I am an unexperienced baker so am very pleased with the result and the fact that I can share it with family and friends 🙂 Beautiful cake – keeping the recipe
★★★★★
Jessica Holmes says
I’m so pleased you enjoyed it Beatriz! Thank you for your kind feedback.
Paul says
Disappointed. Not enough sugar and unnecessary salt means the cake tastes a bit bland/bready. Not a lot of apple either. I got confused with the “cup of roughly chopped apple” and ended up putting in 180g which, as it turns out, is actually a good proportion in the cake but it seems a cup is more like 110g. Which isn’t enough. And what is roughly chopped? I made the pieces about 1cm cube. I liked the mixing instructions which worked well and using oil and not bothering to pre-whisk the eggs made it easier. The cinnamon topping was really nice. I found I had to make the icing drizzle much thicker than the recipe suggests to stop it sinking into the cake.
★★★
Jessica Holmes says
Hi Paul, sorry you didn’t enjoy it. Thanks for your feedback.
Elaine says
LOVE this cake! So do my friends, everyone raves about it!

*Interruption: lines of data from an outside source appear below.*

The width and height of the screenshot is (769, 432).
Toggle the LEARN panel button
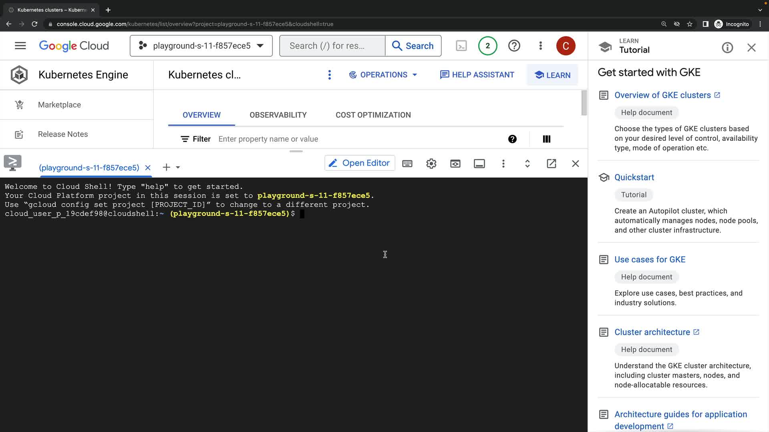[552, 75]
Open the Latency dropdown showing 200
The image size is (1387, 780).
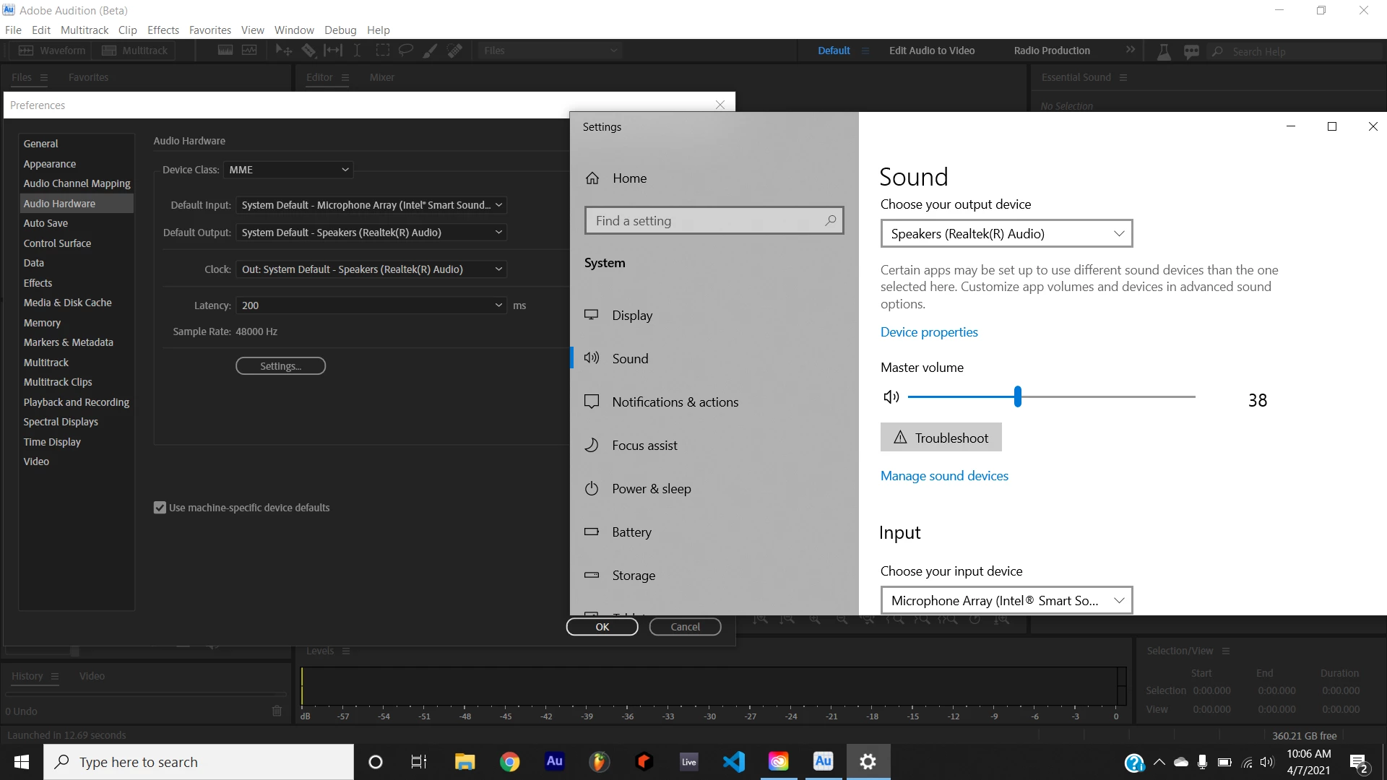pos(371,306)
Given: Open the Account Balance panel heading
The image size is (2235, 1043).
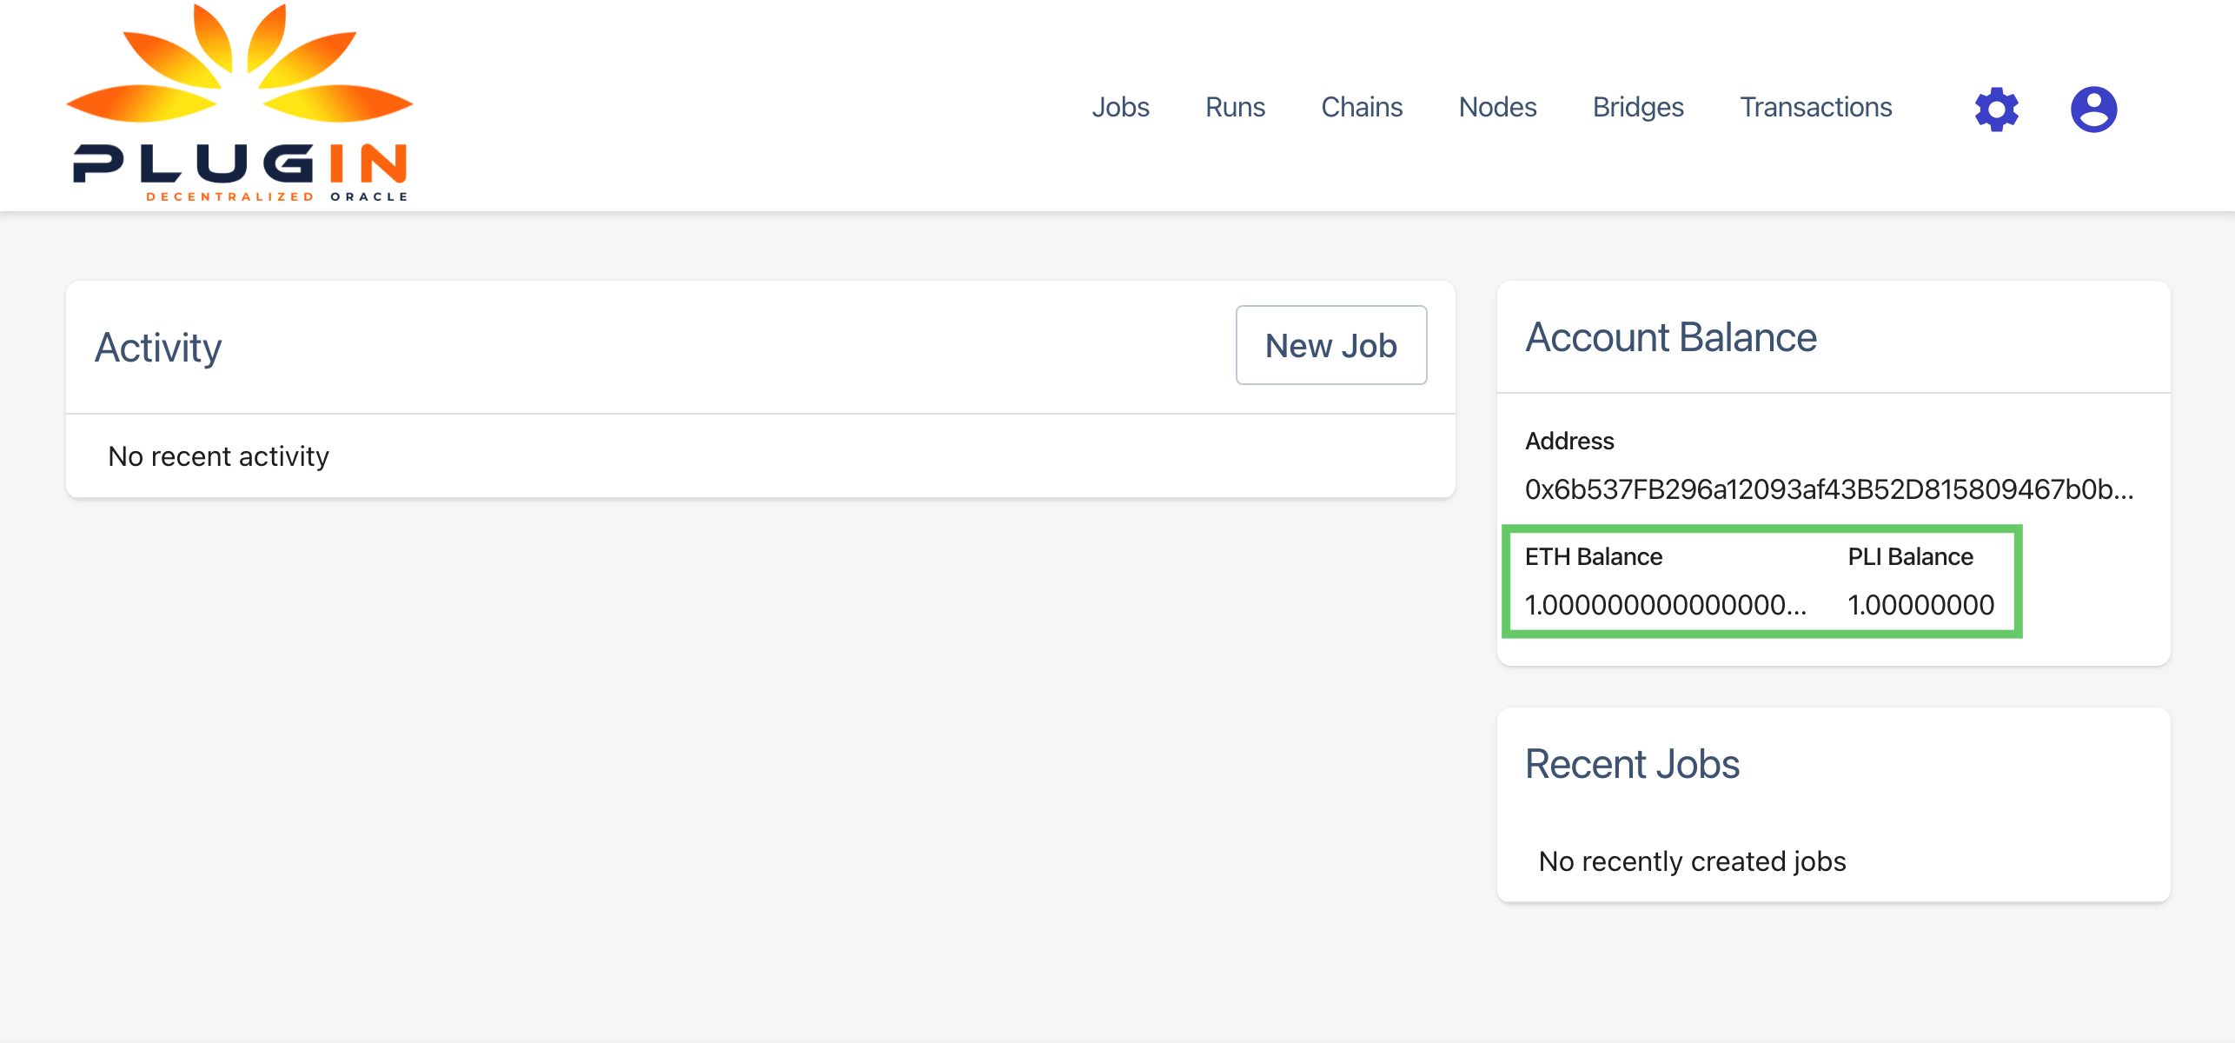Looking at the screenshot, I should pos(1671,337).
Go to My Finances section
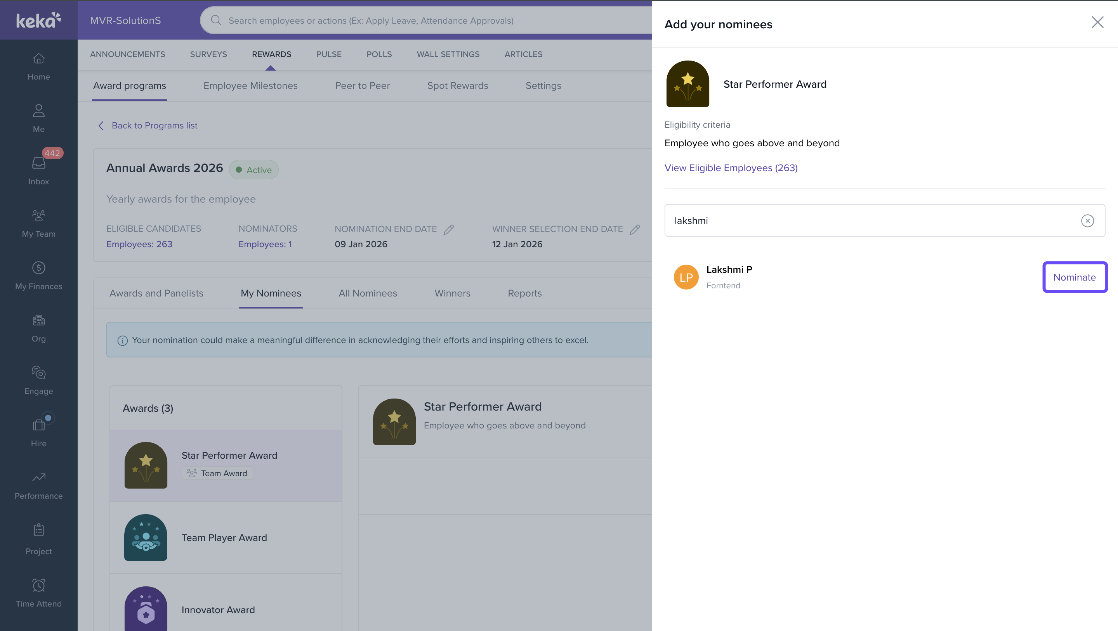Image resolution: width=1118 pixels, height=631 pixels. pyautogui.click(x=39, y=275)
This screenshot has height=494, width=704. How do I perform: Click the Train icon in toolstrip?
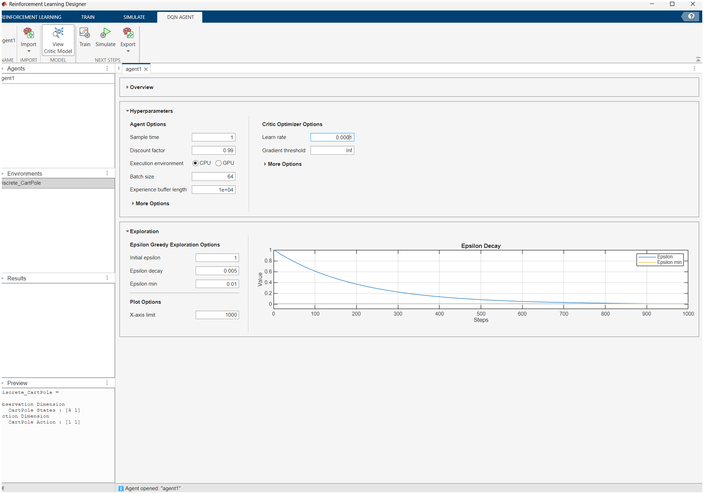click(85, 34)
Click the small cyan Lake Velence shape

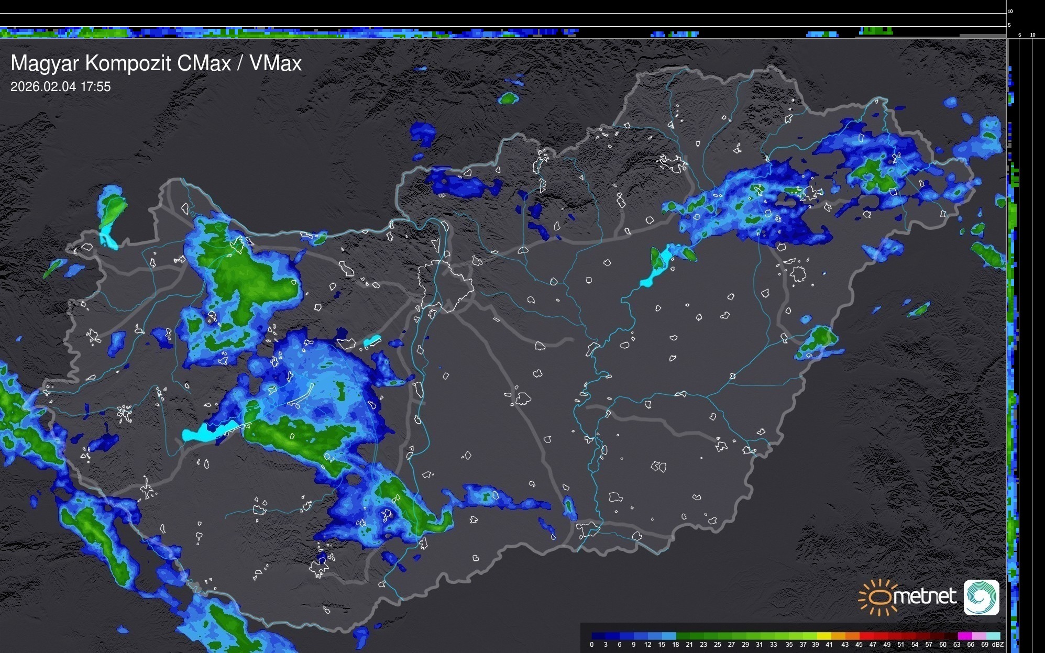coord(371,341)
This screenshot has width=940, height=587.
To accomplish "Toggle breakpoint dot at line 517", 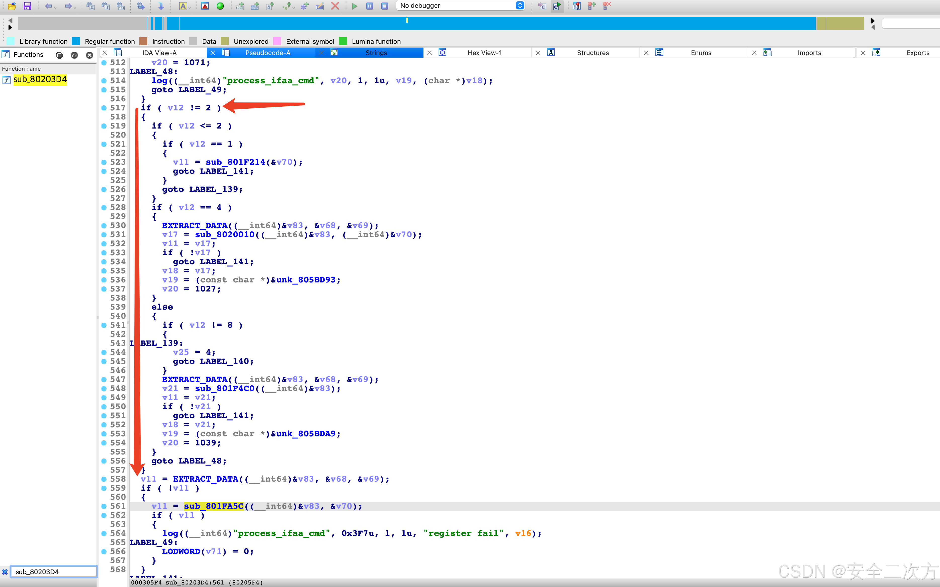I will [x=104, y=108].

I often use half brown and half white sugar in the mix to give it a more robust flavour and I usually don’t bother with the glaze as the topping is so yummy anyway – it comes out perfect every time.
Just one question – will it freeze well?
★★★★★
Jessica Holmes says
I’m so glad you love this cake Elaine! And yes it does freeze well!
neha patel says
What can I substitute for eggs?
Jessica Holmes says
I haven’t tested this recipe without eggs I’m sorry.
Linda says
This wonderful Apple Cinnamon cake is truly a winner. It has become my go to cake for most occasions. It stays moist for days (if it lasts that long) and it is requested by friends and family constantly. Thank you Jessica for this amazing and delicious recipe.
Jessica Holmes says
I’m so happy to hear that Linda! I’m so glad it is loved by your family too. Thank you for your very kind review x
Madeleine says
Thank you for this recipe. It is very delicious and I served it as our Sunday dinner dessert.
★★★★★
Jessica Holmes says
So glad you enjoyed it!
Nikki says
Wow! This is the perfect taste, texture, moisture, everything! It is so good I emailed it to people unsolicited😆!
★★★★★
Jessica Holmes says
Hahaha love that Nikki!!!
Candice Horley says
I used a Bramley apple it was fine. Maybe a little more topping but it was pretty good
★★★★
Jessica Holmes says
I’m glad you liked it Candice.
Fiona says
I used soft light brown and soft dark sugar instead of caster, and used demarara plus doubled the cinbamon for the crumble. I didn’t have any yoghurt so I used mascarpone cheese and the cake was to die for!
★★★★★
Jessica Holmes says
Wow, sounds amazing Fiona!
Amy says
I baked this cake to surprise my husband and our family loved it💕💕 It had the perfect amount of sweetness, delicious and loved that it was so easy to make too. Thank you so much for sharing such easy and delicious recipes.
★★★★★
Jessica Holmes says
I’m so glad you and the fam enjoyed this one Amy!